[Review also published in YouthKiAwaaz]
Prayaag Akbar’s ‘Mother India’ is set in contemporary Delhi where young people without the benefit of fancy degrees or social networks are struggling to make a decent living. Mayank and Nisha are both diligent workers with above average intelligence and a willingness to take on the responsibility to get things done. Both are constrained by their circumstances, but neither blames their circumstances. They just put setbacks behind them and get on with life.
Mayank, who’s family has lived in the margins of Delhi for generations, is employed by a right wing content creator, and though not himself bigoted is swayed by the propaganda generated by him. Nisha moved to the city from the hills and works at a high end Japanese chocolate store in an upscale mall. Neither considers their current job as a profession, but both are willing to put in the effort to learn and grow.
Their lives collide when Mayank is asked to create a video of Mother India. Since AI was unable to come up with anything satisfactory, he was forced to feed in a photograph of a real person on which the image could be based. A photograph of Nisha taken without consent from her Instagram account served the purpose, and she found herself in the centre of a storm when the clip of her as Mother India being stoned by Muslim youth went viral. She, however, had other things on her mind because not only had her boyfriend turned cold towards her, she found out that he was actively sabotaging her career too.

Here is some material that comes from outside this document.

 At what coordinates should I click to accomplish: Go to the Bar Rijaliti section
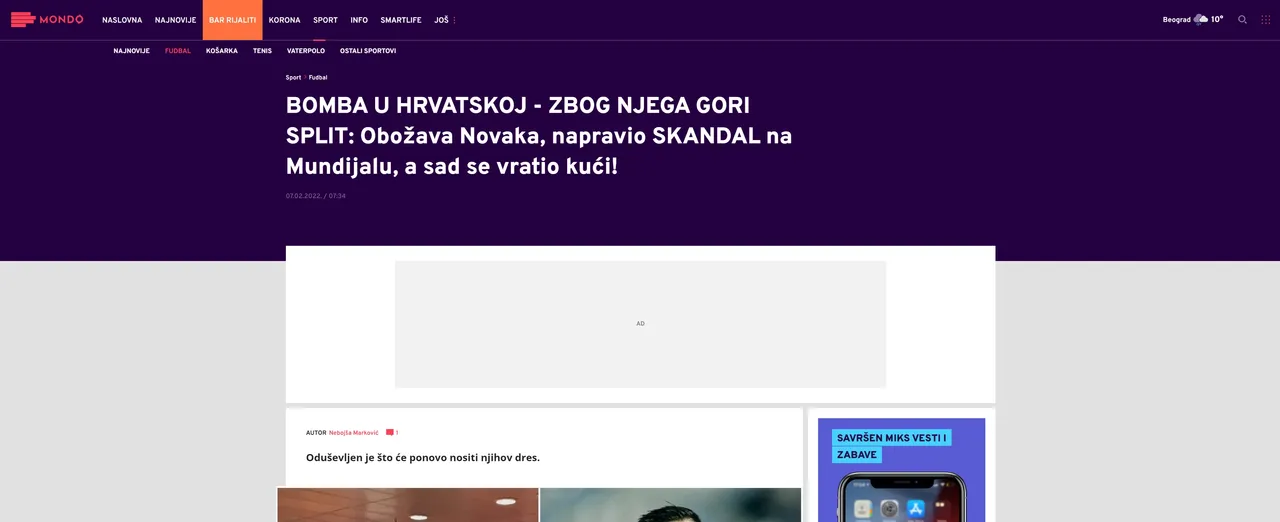pos(232,20)

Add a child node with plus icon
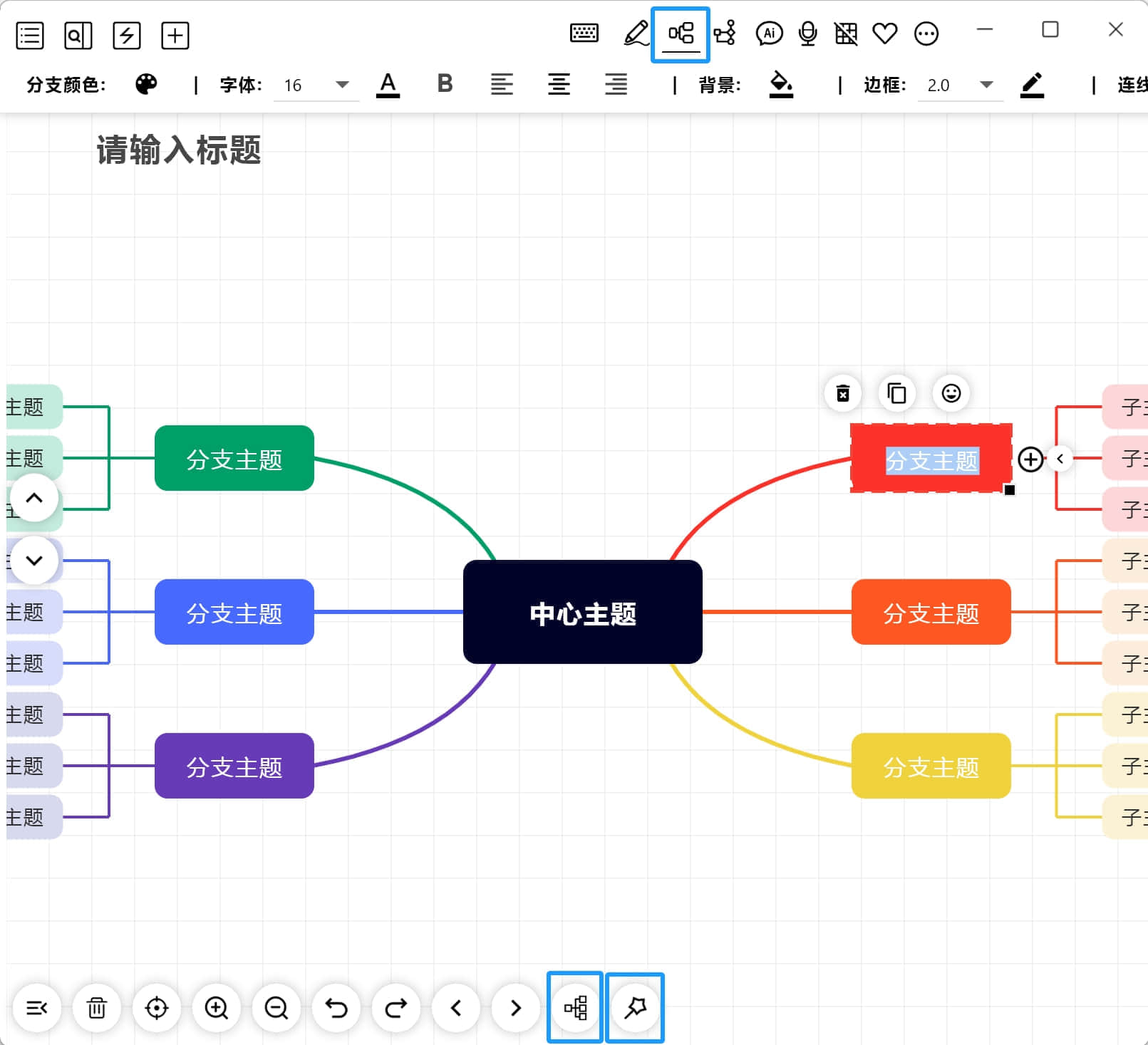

The book looks at how young people navigate a changing world where the old rules no longer hold, but new rules have not yet evolved enough to replace them. It is a world where there are hierarchies of power, almost all of which are based on the accident of birth. It is a world where a person could simultaneously feel compassion for puppies that are traumatised by the noise of Diwali fireworks, yet have nothing but contempt for an actress who he believes disrespected his religion by asking people to burst fewer crackers.
The book talks about the changing face of Mother India- from a idea created to unify Indians during the freedom struggle to the modern avatar of Bharat Mata which is used to generate hate against a community. But Mother India is not the only mother in the book. Mayank’s mother had been forced to do things that she knew were not right in order to secure her son’s future, yet she is the one who serves as his confidant and conscience when the clip featuring Nisha goes viral. Nisha’s mother had faced social pressure when her older daughter had married outside her caste, yet was strong willed enough to not hold Nisha back when she wanted to move to Delhi. There is the elderly mother of the jailed student leader who refused to leave the police station till her son was released. There was also Nisha who wasn’t sure whether or not she was pregnant, and wasn’t’ sure what to do if she found she was. And there is even a canine mother who was forced to abandon her litter- would she have had more agency had she been human?
This is a slim book, yet it packs so much between the covers. Gender dynamics, classism, bigotry, environmental degradation, corruption, ambition, the changing face of urban India are all issues that feature prominently in the book, and each of them is dealt with in sufficient detail. There isn’t a single superfluous sentence in the book, and you remember parts of the book long after you finish reading the last page. The book, despite the topic, is a book of Hope- hope that tomorrow will be better for Mayank, Nisha and all the other young people like them.